DESCRIPTION OF THE TASK: Please extract the lines of the listing between the line holding "The width and height of the screenshot is (830, 467)." and the line holding "[x=26, y=3]", inclusive, and reproduce them without any change.

RECORDS SHOWN:
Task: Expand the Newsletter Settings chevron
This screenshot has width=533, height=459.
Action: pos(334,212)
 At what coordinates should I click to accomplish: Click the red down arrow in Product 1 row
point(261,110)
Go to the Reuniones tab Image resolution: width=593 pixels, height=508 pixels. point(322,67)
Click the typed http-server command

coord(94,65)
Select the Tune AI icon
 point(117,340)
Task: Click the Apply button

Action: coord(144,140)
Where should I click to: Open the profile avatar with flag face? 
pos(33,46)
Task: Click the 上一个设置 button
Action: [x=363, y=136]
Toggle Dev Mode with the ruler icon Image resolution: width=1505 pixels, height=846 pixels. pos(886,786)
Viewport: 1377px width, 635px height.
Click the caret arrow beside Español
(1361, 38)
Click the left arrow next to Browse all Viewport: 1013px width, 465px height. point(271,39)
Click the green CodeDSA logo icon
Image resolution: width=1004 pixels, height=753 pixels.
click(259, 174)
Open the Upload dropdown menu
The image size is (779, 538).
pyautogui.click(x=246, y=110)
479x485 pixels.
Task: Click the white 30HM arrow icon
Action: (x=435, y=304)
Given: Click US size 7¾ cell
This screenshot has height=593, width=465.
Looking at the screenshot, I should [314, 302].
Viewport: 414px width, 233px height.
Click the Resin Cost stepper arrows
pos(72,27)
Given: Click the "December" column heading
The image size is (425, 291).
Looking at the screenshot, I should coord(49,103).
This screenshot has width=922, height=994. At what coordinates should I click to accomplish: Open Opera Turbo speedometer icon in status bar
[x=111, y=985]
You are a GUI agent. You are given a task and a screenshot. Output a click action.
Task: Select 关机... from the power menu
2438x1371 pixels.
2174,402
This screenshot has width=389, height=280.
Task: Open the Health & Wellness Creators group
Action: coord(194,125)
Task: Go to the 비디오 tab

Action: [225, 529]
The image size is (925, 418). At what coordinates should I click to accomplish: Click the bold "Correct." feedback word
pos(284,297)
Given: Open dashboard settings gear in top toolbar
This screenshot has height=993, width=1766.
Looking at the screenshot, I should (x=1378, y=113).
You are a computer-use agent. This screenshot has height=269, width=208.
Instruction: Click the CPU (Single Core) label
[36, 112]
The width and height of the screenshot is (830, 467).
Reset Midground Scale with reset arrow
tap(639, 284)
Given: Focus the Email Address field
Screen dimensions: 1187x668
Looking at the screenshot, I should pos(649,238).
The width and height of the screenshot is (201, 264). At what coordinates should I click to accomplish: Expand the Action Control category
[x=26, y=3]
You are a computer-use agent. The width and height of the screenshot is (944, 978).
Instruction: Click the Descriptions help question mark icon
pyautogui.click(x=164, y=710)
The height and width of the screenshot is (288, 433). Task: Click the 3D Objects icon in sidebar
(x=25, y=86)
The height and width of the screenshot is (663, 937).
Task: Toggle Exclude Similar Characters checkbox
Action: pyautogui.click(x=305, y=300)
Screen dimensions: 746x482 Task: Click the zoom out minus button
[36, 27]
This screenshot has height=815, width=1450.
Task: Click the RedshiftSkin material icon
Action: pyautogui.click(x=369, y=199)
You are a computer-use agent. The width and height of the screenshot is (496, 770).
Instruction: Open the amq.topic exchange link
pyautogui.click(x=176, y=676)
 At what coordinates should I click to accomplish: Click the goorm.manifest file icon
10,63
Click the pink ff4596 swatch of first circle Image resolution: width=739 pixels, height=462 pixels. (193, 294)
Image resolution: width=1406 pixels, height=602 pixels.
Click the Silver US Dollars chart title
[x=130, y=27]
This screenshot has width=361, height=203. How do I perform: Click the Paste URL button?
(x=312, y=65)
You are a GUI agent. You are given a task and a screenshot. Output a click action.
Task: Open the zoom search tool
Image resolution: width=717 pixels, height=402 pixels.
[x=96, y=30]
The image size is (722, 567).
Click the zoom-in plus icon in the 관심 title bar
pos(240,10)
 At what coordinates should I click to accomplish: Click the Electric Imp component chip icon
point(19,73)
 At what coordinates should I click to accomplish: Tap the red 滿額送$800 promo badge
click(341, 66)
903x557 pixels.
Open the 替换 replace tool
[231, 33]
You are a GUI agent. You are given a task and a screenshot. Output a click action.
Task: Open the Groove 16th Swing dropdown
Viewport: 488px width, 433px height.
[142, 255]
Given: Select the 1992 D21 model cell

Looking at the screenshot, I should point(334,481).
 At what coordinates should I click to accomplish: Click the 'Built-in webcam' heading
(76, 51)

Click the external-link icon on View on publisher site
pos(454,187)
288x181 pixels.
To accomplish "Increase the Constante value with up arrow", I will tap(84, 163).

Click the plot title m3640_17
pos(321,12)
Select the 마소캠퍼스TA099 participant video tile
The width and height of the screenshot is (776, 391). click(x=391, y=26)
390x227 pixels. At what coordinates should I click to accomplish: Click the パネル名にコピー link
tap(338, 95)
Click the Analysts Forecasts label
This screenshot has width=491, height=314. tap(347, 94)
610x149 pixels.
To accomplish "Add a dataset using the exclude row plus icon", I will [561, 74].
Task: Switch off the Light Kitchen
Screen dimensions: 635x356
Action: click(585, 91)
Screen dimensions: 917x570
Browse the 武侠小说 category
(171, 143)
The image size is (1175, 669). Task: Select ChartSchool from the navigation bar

SOLUTION:
The width and height of the screenshot is (830, 467).
Reset Midground Scale with reset arrow
tap(639, 284)
Given: Focus the Email Address field
Screen dimensions: 1187x668
Looking at the screenshot, I should pos(649,238).
The width and height of the screenshot is (201, 264). At what coordinates should I click to accomplish: Expand the Action Control category
[x=26, y=3]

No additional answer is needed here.